Гашек | страница 85



Выбор места иногда определяется качеством напитков, которые подаются посетителям, но прежде всего характером собирающегося здесь общества. Присутствие публики, чьим вниманием он стремится завладеть и с чьей помощью распаляет свою фантазию, для Гашека — потребность, которая важнее, чем алкоголь. Об этом хорошо написал Франтишек Лангер: «Человеческая стихия… помогала Гашеку в работе, подстегивая его и создавая необходимое настроение, она была трамплином для прыжка, суфлером, трибуной и сценой… Эта человеческая стихия досоздавала и дополняла тот, другой, мир, бессмысленный, своевольный и безответственный, призрачный и фантастичный, продымленный табаком и пахнущий пивом, в котором Гашек мог свободно переходить в иные измерения, чем те, что были предопределены трезвым распорядком дня и косной жизненной практикой… Кто-то начинает рассказывать один случай, кто-то другой; Гашек тихо слушает, потягивает из стакана, покуривает дешевую сигару, улыбается, с удовольствием ощущая себя центром внимания, и, когда момент кажется ему подходящим, вставляет несколько слов или короткую фразу, поправляя и дополняя чужое повествование или сдабривая его шуткой. Если он замечал, что его слова нашли отклик, то тщеславно добавлял еще что-нибудь и наконец сам принимался рассказывать, чтобы все лавры достались ему».

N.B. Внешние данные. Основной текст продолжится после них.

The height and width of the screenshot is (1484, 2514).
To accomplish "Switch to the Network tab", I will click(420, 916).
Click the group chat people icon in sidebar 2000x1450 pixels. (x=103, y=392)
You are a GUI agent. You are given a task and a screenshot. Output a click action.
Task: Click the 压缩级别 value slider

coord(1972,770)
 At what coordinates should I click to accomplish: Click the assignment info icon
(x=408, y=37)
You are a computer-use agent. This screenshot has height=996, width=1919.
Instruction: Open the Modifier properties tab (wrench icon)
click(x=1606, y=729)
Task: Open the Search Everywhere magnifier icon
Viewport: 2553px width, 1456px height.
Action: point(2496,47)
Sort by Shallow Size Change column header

Маген тоже свидетельствует, что во время застольных бесед Ярослав стремился обратить на себя внимание творческой импровизацией: «Уверяю вас, если этот человек начинал рассказывать в садике трактира „У новой Праги“ какую-нибудь историю, никто не мог сравниться с ним в богатстве выдумки. Обычно здесь рассказывались длинные истории без ладу и складу, и каждый из сидящих за столом должен был добавить к повествованию свою главу. Гашек обычно начинал, кто-нибудь подхватывал, но потом все превращалось в пустую болтовню. И хотя это было болтовней с самого начала, мне всегда радостно было наблюдать, как Гашек заранее обчищал кладовую фантазии, не оставляя другим даже огрызков. Гашек парил, а мы были для этого слишком тяжеловесны».

Его можно видеть всюду, где только слышны говор и смех. Его круглое розовое лицо с искрящимися, чуть прищуренными, ироническими и словно бы сонными глазами появляется в самых различных кабачках то в одной, то в другой части Праги. Он перестает быть обыкновенным смертным, превращается в живой миф извозчичьих трактиров, в «бродячего гусенка». (В основе этой метафоры лежит детская сказка. Как толстый желтый гусенок, ковыляя с места на место, тщетно искал потерянную мать.)